La campagne d’ensilage 2024 en Vendée restera gravée dans les mémoires agricoles comme l’une des plus difficiles. en raison. En raison, notamment, de conditions météorologiques particulièrement défavorables. Le vent et la pluie ont en effet grandement compliqué l’accès aux parcelles. Cela aussi bien pour les ensileuses que pour les tracteurs et les remorques. C’est donc dans ce contexte que la cuma la Formule 2000, à Saint-Paul-Mont-Penit, commence la campagne avec ses six remorques (voir graphique) et l’ensileuse de l’entreprise locale. Malgré le retrait des réhausses et la limitation des chargements, les tracteurs s’enlisent et les chantiers patinent.
Ensilage 2024 en Vendée : les deux cuma ont pu terminer
Sur une commune limitrophe, la cuma la Joyeuse se confronte aux mêmes problématiques. Alors ses responsables prennent contact avec Cyril Baty, le président de la cuma la Formule 2000. Ils veulent savoir s’il est possible d’échanger les remorques qui arrivent à passer dans ces conditions.
Un adhérent en commun
Sébastien Rabiller, du Gaec La Belle Epine et membre historique de la cuma la Joyeuse fait déjà partie depuis un an de la Formule 2000. C’est la création d’une activité télescopique avec un matériel loué à Camacuma qui détermine son adhésion à cette cuma. Grâce à ce lien d’un adhérent commun, le contact est rapide et efficace.

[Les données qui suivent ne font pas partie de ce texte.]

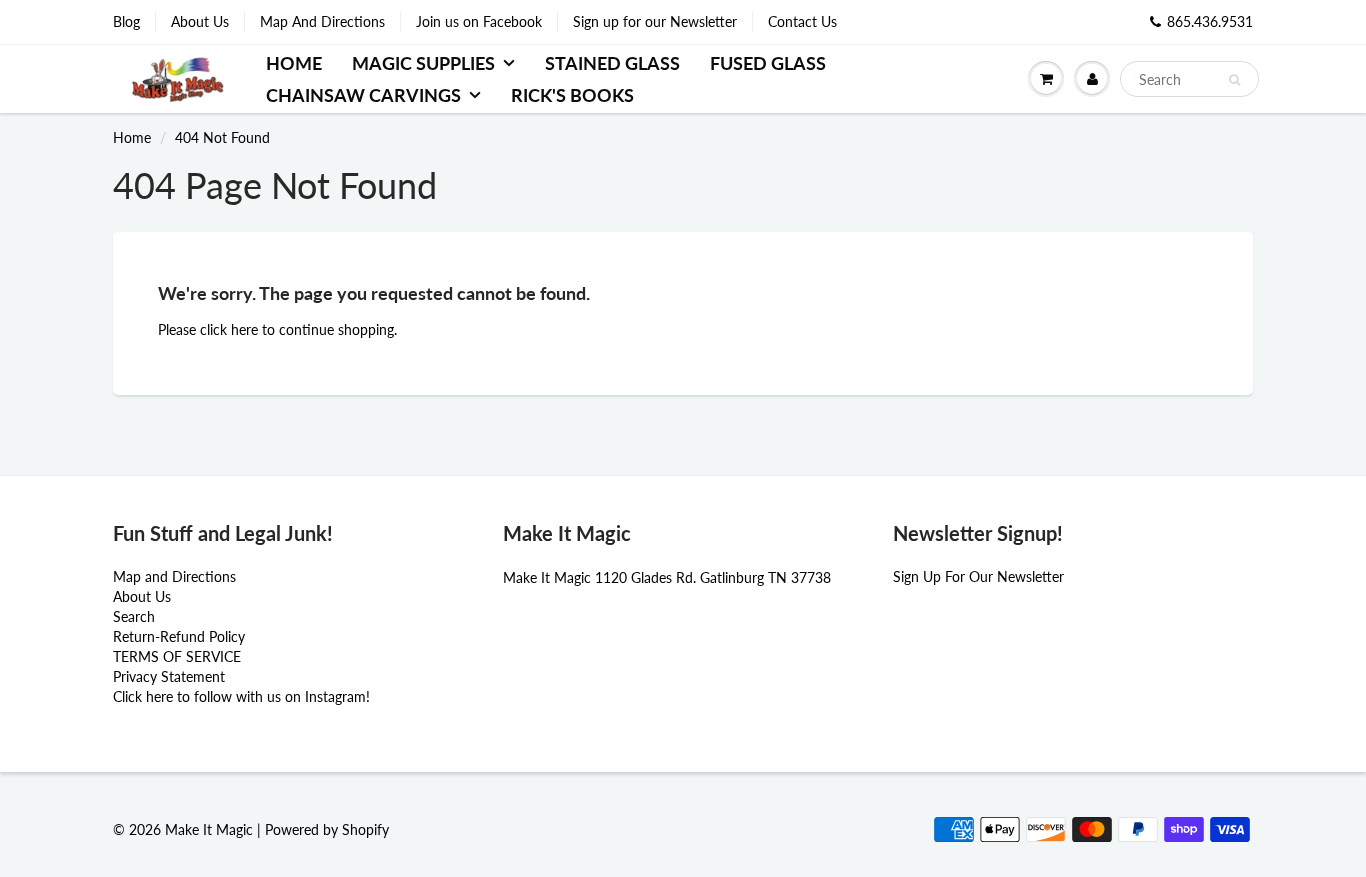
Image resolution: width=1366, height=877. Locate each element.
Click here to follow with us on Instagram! (241, 696)
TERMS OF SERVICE (177, 656)
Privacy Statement (169, 676)
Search (134, 616)
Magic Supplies (423, 63)
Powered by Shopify (327, 829)
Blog (126, 21)
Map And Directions (322, 21)
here (244, 329)
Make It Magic (209, 829)
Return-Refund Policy (179, 636)
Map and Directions (174, 576)
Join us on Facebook (479, 21)
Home (294, 63)
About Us (200, 21)
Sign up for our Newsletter (655, 21)
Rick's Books (572, 95)
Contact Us (802, 21)
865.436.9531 (1210, 21)
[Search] (1234, 80)
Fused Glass (768, 63)
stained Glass (612, 63)
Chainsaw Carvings (363, 95)
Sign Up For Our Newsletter (978, 576)
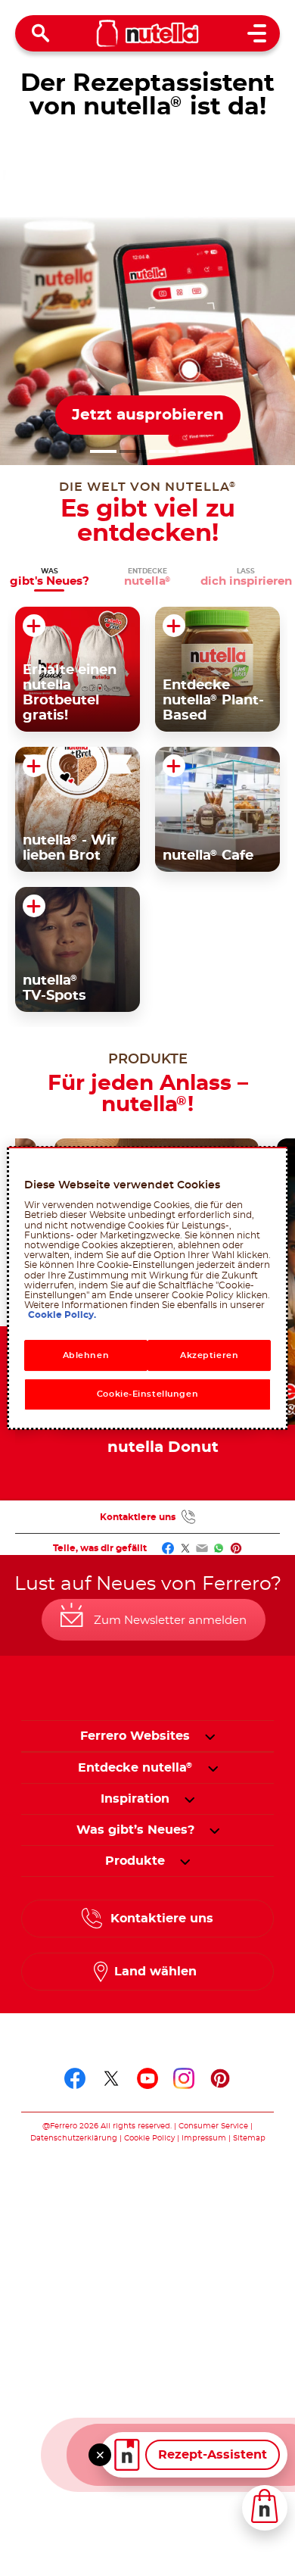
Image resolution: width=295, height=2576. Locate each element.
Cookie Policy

Finalement, les deux coopératives du nord-ouest vendéen mettent en commun leurs plus petites remorques. Trois agriculteurs peuvent ainsi réaliser leur récolte malgré les conditions exceptionnelles. Bien au-delà de l’aspect matériel, cet échange a été le terreau d’une belle solidarité locale.
Exploitants, éleveurs ou non, ont en effet spontanément proposé leur aide et donné de leur temps. Ce qui illustre une vraie volonté de soutien mutuel dans des moments de crise.
À conditions exceptionnelles, solidarité extrême pour l’ensilage 2024 en Vendée
L’histoire se prolonge à la saison des réunions de calcul des prix de revient et des tarifs, confortant l’état d’esprit des agriculteurs empreint de solidarité. Les adhérents de la cuma la Joyeuse décident en effet, à l’unanimité, de ne pas facturer les moyens mis au service du groupe voisin. Ni le temps, ni les outils.
Une démarche équivalente a été adoptée dans l’autre sens, sans même avoir à vérifier si les comptes s’équilibrent. C’est donc un véritable acte de confiance que Sébastien et Cyril prennent le temps d’expliquer lors de l’assemblée générale de la cuma La Formule 2000.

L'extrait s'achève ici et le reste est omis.